At the NCNPR, researchers collect plants and other natural products, create extracts, and screen them for activity against specified targets. Cancer research has identified many genes and gene mutations responsible for causing cancer, which become the targets for drug developers.

David Pasco, assistant director of NCNPR says, “There are several hundred genes identified, but they all belong to about 12 different signal-transduction pathways.” Blocking those pathways with specially designed drugs can keep the genes from switching on or off, Pasco adds.

Pasco and his team have recently screened some 30 plant extracts  used in traditional Chinese and Indian medicine, and some with proven anti-cancer properties.

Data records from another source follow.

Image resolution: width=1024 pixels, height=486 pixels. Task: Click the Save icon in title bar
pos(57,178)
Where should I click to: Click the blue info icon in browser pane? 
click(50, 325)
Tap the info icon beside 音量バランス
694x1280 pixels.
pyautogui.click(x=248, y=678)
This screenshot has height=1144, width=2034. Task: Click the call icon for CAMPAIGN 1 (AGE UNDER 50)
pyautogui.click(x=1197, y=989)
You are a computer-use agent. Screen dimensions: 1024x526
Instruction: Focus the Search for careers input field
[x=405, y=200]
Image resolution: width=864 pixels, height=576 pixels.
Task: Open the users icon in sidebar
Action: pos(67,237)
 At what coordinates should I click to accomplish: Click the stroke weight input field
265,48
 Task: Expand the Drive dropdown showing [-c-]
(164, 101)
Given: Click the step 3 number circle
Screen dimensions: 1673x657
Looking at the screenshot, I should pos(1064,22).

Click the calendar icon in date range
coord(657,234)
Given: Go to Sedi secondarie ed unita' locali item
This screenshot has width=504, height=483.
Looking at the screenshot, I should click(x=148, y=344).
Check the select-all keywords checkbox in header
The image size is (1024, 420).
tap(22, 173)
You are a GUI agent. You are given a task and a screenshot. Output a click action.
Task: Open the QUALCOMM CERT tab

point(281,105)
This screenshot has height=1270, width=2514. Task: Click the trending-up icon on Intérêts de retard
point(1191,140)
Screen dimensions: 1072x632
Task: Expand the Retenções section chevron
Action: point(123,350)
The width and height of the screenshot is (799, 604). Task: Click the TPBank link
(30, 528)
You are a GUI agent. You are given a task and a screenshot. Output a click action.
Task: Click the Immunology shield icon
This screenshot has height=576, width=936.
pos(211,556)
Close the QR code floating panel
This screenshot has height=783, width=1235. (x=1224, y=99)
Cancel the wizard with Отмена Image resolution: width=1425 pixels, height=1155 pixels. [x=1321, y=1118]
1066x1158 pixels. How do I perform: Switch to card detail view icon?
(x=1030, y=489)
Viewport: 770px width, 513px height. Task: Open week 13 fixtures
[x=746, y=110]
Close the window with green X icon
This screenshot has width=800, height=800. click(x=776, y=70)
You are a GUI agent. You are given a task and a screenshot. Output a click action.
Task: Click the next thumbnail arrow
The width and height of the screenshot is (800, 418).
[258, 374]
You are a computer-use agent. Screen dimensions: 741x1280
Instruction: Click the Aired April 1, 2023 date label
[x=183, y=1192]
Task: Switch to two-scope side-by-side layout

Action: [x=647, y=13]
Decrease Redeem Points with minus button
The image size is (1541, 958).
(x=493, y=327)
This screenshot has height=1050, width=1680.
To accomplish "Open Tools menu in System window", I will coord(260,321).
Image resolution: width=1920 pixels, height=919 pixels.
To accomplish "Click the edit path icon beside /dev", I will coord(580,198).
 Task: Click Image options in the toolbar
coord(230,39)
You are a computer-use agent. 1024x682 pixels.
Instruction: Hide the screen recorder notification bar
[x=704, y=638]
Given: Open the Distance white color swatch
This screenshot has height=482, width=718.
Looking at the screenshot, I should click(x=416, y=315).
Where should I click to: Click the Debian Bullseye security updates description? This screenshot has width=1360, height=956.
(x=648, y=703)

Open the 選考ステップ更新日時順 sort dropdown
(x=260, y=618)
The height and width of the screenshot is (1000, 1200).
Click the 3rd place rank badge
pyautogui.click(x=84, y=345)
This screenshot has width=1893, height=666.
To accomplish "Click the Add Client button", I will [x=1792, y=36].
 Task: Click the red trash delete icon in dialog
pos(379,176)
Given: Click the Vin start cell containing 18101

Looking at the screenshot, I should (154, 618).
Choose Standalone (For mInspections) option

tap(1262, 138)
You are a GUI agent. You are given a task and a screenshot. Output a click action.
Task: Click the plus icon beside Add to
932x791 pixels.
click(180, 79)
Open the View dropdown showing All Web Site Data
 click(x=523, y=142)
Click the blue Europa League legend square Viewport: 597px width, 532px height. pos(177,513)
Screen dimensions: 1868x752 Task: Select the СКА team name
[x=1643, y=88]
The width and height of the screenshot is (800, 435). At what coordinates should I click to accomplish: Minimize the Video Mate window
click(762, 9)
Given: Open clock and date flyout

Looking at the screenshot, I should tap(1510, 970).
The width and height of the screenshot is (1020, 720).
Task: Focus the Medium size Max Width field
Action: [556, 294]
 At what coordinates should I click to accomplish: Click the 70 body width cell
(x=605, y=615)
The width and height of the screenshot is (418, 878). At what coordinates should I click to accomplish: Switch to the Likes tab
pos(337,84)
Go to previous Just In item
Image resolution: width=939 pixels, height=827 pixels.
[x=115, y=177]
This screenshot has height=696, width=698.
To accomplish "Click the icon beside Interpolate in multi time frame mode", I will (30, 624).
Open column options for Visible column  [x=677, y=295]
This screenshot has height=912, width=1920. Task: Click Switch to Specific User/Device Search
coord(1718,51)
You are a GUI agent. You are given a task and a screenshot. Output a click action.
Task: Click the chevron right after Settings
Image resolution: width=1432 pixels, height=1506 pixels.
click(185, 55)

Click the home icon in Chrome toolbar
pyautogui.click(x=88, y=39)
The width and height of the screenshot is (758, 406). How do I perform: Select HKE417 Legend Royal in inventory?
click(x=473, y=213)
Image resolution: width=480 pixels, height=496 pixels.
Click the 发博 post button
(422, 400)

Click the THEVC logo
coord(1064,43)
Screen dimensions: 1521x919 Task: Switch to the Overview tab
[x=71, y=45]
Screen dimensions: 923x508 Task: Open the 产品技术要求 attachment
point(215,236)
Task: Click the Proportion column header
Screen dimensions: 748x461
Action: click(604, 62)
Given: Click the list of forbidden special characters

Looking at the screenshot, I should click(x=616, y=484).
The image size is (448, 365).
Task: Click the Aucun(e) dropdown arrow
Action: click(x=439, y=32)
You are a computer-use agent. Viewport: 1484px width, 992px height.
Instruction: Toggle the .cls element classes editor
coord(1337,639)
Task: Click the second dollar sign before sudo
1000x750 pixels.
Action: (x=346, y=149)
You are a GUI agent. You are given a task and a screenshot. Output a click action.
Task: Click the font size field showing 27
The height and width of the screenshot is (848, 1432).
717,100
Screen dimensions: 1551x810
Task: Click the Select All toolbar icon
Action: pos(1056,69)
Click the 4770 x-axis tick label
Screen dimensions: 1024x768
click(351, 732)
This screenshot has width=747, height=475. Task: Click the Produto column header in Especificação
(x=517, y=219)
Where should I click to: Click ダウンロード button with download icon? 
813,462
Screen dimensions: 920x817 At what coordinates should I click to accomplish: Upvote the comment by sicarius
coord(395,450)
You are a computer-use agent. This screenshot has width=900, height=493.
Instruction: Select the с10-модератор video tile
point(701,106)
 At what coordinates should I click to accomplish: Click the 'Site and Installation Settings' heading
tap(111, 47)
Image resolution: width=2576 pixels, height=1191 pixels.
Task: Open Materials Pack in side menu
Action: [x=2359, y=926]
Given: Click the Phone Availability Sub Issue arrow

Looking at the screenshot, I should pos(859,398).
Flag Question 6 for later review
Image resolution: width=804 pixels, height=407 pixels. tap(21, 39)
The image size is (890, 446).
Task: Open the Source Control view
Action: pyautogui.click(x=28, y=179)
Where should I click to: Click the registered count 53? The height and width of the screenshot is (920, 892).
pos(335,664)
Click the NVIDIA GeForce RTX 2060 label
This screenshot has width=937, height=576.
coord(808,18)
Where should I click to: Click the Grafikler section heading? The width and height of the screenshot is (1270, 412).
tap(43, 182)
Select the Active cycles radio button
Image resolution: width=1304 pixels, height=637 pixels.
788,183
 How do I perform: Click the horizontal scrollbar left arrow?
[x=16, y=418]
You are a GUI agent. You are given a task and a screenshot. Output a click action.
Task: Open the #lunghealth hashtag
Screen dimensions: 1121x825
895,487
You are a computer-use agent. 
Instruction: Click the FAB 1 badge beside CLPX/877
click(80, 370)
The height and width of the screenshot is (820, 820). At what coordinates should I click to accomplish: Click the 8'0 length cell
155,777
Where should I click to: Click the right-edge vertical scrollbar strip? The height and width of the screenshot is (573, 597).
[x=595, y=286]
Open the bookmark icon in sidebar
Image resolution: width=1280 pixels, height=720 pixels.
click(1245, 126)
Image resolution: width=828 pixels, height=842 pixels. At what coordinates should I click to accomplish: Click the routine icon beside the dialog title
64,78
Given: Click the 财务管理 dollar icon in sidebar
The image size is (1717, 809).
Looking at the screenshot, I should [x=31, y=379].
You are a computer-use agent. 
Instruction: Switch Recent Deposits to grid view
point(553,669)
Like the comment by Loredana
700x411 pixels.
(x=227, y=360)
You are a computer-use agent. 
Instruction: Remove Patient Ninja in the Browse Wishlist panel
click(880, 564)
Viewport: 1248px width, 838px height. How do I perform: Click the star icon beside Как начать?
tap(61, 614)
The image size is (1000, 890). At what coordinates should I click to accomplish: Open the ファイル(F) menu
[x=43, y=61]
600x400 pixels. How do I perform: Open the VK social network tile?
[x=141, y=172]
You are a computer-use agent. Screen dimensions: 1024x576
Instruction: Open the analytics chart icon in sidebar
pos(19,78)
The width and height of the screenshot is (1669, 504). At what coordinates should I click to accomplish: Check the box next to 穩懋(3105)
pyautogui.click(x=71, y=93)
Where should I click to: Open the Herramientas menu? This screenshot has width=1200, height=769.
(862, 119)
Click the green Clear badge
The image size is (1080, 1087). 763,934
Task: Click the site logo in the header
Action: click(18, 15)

About 25 extracts showed activity on the majority of those dozen signaling pathways.

Cancer Institute director Lucio Miele says “Natural products are a rich source of drug discovery and have yielded some of the most potent drugs we still use, the best example being Taxol.” Taxol (Paclitaxel) is a chemotherapy drug in which NCNPR was involved during its development.

The combinations of compounds developed by NCNPR become candidates that will be sent to the Cancer Institute labs in Jackson for testing on various cancer cell lines, Miele said. Once these early lab tests show promise, researchers would test the drugs on tumors in animals, usually mice or rats. The next phase would take candidate drugs to carefully regulated clinical trials administered by the Cancer Institute.